Is there a rose in the book The Name of the Rose by Umberto Eco?
January 2, 2005 10:17 PM   Subscribe

In the book The Name of the Rose by Umberto Eco, is there a rose in the book? I think I might have missed that reference. What name and what rose is the title referring to?
posted by timyang to Media & Arts (11 answers total)
The book's title comes from the last line of the book, stat rosa pristina nomine, nomina nuda tenemus (the rose remains fresh in name only, and we have only the name).

In Eco's own words:
Since the publication of The Name of the Rose I have received a number of letters from readers who want to know the meaning of the final Latin hexameter, and why this hexameter inspired the book's title. I answer that the verse is from De contemptu mundi by Bernard of Morlay, a twelfth-century Benedictine, whose poem is a variation on the "ubi sunt" theme (most familiar in Villon's later "Mais ou sont les neiges d'antan"). But to the usual topos (the great of yesteryear, the once-famous cities, the lovely princesses: everything disappears into the void), Bernard adds that all these departed things leave (only, or at least) pure names behind them. I remember that Abelard used the example of the sentence "Nulla rosa est" to demonstrate how language can speak of both the nonexistent and the destroyed. And having said this, I leave the reader to arrive at his own conclusions.
Elsewhere, he says seemed like a good title to me because it was generic, and because in the course of the history of mysticism and literature, the rose had taken on so many different meanings, often contradictory ones, that I hoped it would not lend itself to one-sided interpretations.

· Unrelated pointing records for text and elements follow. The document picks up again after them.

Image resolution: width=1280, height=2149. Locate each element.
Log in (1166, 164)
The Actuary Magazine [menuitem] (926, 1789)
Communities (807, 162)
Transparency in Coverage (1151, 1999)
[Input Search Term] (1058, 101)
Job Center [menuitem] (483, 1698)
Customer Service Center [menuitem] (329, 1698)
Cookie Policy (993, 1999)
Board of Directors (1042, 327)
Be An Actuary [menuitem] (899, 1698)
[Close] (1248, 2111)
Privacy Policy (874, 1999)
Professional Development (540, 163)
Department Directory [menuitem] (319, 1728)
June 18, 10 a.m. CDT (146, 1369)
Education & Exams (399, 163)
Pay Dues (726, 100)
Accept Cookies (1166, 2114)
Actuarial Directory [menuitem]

But it was pointless: everyone tried to find a precise meaning and many saw in it a reference to Shakespeare's "A rose by any other name," which means exactly the opposite of what [Morlay] intended.
posted by jimfl at 10:38 PM on January 2, 2005

The Rosy Cross.
posted by stavrosthewonderchicken at 10:38 PM on January 2, 2005

Or, you know, not.
posted by stavrosthewonderchicken at 10:38 PM on January 2, 2005

Response by poster: Thanks, that cleared that up!
posted by timyang at 10:53 PM on January 2, 2005

I realized too late that we were talking about The Name of The Rose, not Foucault's Pendulum, which I love with a passion (well, I love most of Eco's stuff, to be honest) and my brain exploded. Sorry.
posted by stavrosthewonderchicken at 11:14 PM on January 2, 2005

It might be worth pointing out that at the end of the book the monastery is destroyed and we never actually learn its name.
posted by thatwhichfalls at 12:38 AM on January 3, 2005

For the record, the French "Mais ou sont les neiges d'antan" translates to "But where are the snowfalls of yesteryear".
posted by furtive at 3:11 AM on January 3, 2005

In the film, the rose is the girl (who remains nameless). I haven't read the book, so I don't know if there even was a girl or if that was just a Hollywood invention.
posted by zanni at 4:25 AM on January 3, 2005

Yeah, the girl is in the book, and he never learns her name.

So Villon's poem is what Yossarian is parodying in Catch 22, huh? I never got that.
posted by emyd at 6:22 AM on January 3, 2005

It's from Villon's Ballade (des dames de temps jadis) [Ballad (of the ladies of times past)]

La royne Blanche comme lis
Qui chantoit a voix de seraine,
Berte au grand pié, Beatris, Alis,
Haremburgis qui tint le Maine,
Et Jehanne la bonne Lorraine
Qu’Englois brulerent a Rouan;
Ou sont ilz, ou, Vierge souvraine?
Mais ou sont les neiges d’antan?

Queen Blanche, like a lily
Who sang with a mermaid's voice
Bertha Bigfoot, Beatrice, Alis,
Arembourg, heiress to the Maine,
And Joan, the maid of Lorraine
Whom the English burned at Rouen
Where are they, where, o sovereign Virgin?
And where are the snows of yesteryear? (lame translation mine)

A gorgeous poem. The idea is that all the famously beautiful women of the past are now dead, as vanished as the snows of previous years. Villon was the tits.
posted by Sidhedevil at 12:24 PM on January 3, 2005


I enjoyed the book but never quite bought the explanation for much of the story. It was a reaction to a book on comedy? Why hide this book away and kill those who read it? Couldn't it have been destroyed years ago if the monk (who's name escapes me) had so chosen? Is it really plausible that someone could react with such venom to writings about the nature of humor? Eco couldn't convince me, but perhaps a clever Mefite can.